Donald thought for a second and then, with that ever-present wry smile of his, chuckled:

"Yes, that is everyone except Reshevsky. But then, no one likes Reshevsky!"

The Byrne family has been kind enough to include me in their thoughts of Donald. Before she passed away a couple of years ago, Madge Byrne, Donald's widow, gave me a copy of her scrapbook of Donald's career, a momento I very much appreciate. The reasons I am involved include:

  • After transferring from Caltech due to illness, I served as captain and first board for the Penn State Chess Team from 1969-1971,
  • I played second board on the team representing Penn State (alumni and professor) that won the US Team Championship in 1972. The other boards were Donald Byrne (1); Steve Wexler (3), Bill Bickham (4), and Jim Joachim (alt)
  • I was involved in trying to get FIDE to grant Donald a posthumously GM title (unsucessful for vague reasons that seemed more political than worthy), and to get Donald into the US Chess Hall of Fame (successful and I attended the dinner in the entrants' honor in 2002(?), about 26 years after he passed away at a young age).

The Penn State Chess Club has just revived the Donald Byrne Memorial Chess Tournament and I had been asked to be the honored speaker. This past weekend wife Shelly and I loaded dogs Brynn and Abbie into the car for the 3-hour drive to Penn State (It turned out to be a tough weekend for Brynn, but that's a story for a dog site!).

After the second round, Penn State Chess Team Captain James Bischoff introduced Donald's son Eli Byrne, who is a Professor of Game Theory for the Penn State Math Department. Eli talked about his father's career and how much he still meant to the family, these many years after Professor Byrne's early passing in 1976 due to a long-term illness. Eli then introduced me.

I primarily limited my 50-minute talk to anecdotes and stories. This seemed appropriate since Donald Byrne had a million stories, so I told some of his and some of mine. Donald Byrne always laughed til he was red telling these stories; I wasn't quite able to duplicate that! Some of these, like the Byrne Brothers and the Hustler I had written for; another story about Fischer's trip to the Olympiad I did not have time to relate.

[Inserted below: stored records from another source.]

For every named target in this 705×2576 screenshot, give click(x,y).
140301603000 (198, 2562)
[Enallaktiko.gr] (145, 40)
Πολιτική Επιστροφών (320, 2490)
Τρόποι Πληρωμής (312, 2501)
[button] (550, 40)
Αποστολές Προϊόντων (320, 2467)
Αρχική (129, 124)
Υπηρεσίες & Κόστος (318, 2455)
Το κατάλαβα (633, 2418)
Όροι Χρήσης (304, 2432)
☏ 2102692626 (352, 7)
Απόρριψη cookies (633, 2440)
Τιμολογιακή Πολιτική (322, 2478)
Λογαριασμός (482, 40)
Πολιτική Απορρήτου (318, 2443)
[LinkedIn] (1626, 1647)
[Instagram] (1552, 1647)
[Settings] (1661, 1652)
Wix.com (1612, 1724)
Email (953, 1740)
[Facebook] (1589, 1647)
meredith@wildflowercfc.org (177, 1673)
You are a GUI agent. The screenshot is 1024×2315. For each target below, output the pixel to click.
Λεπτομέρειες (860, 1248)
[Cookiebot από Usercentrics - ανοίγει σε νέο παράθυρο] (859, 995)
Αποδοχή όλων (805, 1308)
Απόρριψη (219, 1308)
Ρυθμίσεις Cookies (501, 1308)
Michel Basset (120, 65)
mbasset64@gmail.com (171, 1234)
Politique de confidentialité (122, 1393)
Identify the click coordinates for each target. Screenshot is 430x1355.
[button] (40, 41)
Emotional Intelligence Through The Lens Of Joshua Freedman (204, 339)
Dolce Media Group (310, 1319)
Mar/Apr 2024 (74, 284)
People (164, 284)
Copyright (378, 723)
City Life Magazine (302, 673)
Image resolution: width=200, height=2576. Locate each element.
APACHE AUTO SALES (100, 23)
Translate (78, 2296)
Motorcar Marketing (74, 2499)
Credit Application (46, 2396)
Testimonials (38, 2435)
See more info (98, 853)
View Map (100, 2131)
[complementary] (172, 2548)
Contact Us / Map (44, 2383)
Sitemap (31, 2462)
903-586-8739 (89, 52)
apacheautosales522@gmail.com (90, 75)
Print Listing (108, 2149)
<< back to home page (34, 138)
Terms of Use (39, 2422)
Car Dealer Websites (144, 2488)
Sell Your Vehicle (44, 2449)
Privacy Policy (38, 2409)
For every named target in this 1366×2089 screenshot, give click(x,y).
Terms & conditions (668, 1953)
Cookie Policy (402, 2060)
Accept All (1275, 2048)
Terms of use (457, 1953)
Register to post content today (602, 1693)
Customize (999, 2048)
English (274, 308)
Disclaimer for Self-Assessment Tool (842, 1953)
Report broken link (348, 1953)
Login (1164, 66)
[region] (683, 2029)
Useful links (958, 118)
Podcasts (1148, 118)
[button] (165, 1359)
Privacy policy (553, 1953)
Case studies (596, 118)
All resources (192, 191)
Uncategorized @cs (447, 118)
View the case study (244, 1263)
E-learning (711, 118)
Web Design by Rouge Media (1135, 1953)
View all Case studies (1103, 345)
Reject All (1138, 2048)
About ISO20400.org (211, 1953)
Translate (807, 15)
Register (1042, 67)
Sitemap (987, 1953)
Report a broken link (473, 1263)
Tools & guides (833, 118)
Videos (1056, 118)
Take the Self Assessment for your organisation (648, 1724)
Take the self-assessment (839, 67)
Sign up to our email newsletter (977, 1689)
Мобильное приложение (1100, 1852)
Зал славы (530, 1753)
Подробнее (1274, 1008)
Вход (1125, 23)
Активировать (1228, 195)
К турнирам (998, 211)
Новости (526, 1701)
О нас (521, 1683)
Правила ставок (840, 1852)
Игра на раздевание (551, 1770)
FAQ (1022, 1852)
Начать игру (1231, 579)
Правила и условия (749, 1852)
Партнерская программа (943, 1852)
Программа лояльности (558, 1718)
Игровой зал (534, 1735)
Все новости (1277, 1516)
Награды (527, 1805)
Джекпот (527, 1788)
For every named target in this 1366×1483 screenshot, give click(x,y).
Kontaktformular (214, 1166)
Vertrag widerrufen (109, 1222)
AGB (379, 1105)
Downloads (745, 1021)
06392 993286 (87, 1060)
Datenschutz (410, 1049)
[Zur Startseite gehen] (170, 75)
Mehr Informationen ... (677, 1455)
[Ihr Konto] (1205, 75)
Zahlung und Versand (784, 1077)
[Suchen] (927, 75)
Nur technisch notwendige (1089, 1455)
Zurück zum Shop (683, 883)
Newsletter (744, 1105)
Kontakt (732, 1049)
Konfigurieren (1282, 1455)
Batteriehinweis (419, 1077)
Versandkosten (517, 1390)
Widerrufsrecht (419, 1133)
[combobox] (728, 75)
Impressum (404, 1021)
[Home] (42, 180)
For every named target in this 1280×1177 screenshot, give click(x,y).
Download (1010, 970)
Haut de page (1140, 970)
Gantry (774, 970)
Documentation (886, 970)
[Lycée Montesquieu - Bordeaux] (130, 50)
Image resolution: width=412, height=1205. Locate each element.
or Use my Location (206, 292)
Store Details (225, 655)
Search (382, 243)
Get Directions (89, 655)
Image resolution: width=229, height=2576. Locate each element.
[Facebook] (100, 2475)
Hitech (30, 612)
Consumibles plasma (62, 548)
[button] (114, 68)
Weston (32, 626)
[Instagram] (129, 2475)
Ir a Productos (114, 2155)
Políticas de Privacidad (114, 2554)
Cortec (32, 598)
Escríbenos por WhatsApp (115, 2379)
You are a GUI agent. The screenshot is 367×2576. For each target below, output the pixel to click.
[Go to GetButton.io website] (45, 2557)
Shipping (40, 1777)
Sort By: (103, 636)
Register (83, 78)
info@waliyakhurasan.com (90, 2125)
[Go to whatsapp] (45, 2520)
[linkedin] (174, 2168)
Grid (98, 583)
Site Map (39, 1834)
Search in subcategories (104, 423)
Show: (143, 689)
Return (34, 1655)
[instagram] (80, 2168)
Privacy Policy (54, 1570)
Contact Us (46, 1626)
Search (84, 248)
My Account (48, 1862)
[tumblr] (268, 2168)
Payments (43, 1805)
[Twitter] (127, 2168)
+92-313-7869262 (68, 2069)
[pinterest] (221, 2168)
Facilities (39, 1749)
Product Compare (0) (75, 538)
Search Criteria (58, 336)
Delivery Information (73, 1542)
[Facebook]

I told a couple of stories about The Game of the Century. One was how, after Fischer's combination, Donald canvassed the other players to see if they thought he should honor Fischer's great play by letting the young man checkmate him. They approved, of course - at that point young Bobby was not yet Bobby Fischer - as Byrne pointed out. The other story involved Byrne moving his queen's bishop to the wrong square in the opening. He was contemplating what he should do about it, when he had a strong urge to go to the bathroom(!) So he quickly picked up the bishop, put it on another square, and left the board. As he said, at that point how did he know it was going to become The Game of the CenturySmile

It was a great honor to be there.

The one time I met Bobby Fischer's and Donald Byrne's coach, John Collins, I told him about my affection for Coach Byrne. Upon hearing this, Collins, who was quite elderly and frail and no longer able to speak, understood fully about his long-passed pupil, and pulled my hand over his heart in a show of great empathy. It was unforgettable. Thanks to Byrne and Collins, I am am able to proudly tell others, "My coach's coach was Bobby Fischer's coach."

As for the event itself, TD Joshua Anderson filed the following report:

"This past weekend 36 participants took part in the Donald Byrne Memorial.  This event gave away over $1300 in prizes over three different sections.  In the top section, National Master Peter Minear and Expert Matt O'Brien won first place scoring 4 our of 5.  In the Under 1600 section, newcomer Denis Aslangil and 13 year old Andrew Yang shared first place with a score of 4.5 out of 5, drawing each other.  The Under 1200 section was a round robin, won in a clean sweep by Lehigh newcomer Alan Ng, 5- 0.  The top team was Lehigh University.  The players were able to not only be involved in a fine memorial event, but they also were able to listen to  talks given by Eli Byrne, Donald Byrne's son, and Dan Heisman, one of Donald Byrne's students.  Plans are already being made for next year's event, so keep an eye out for it!"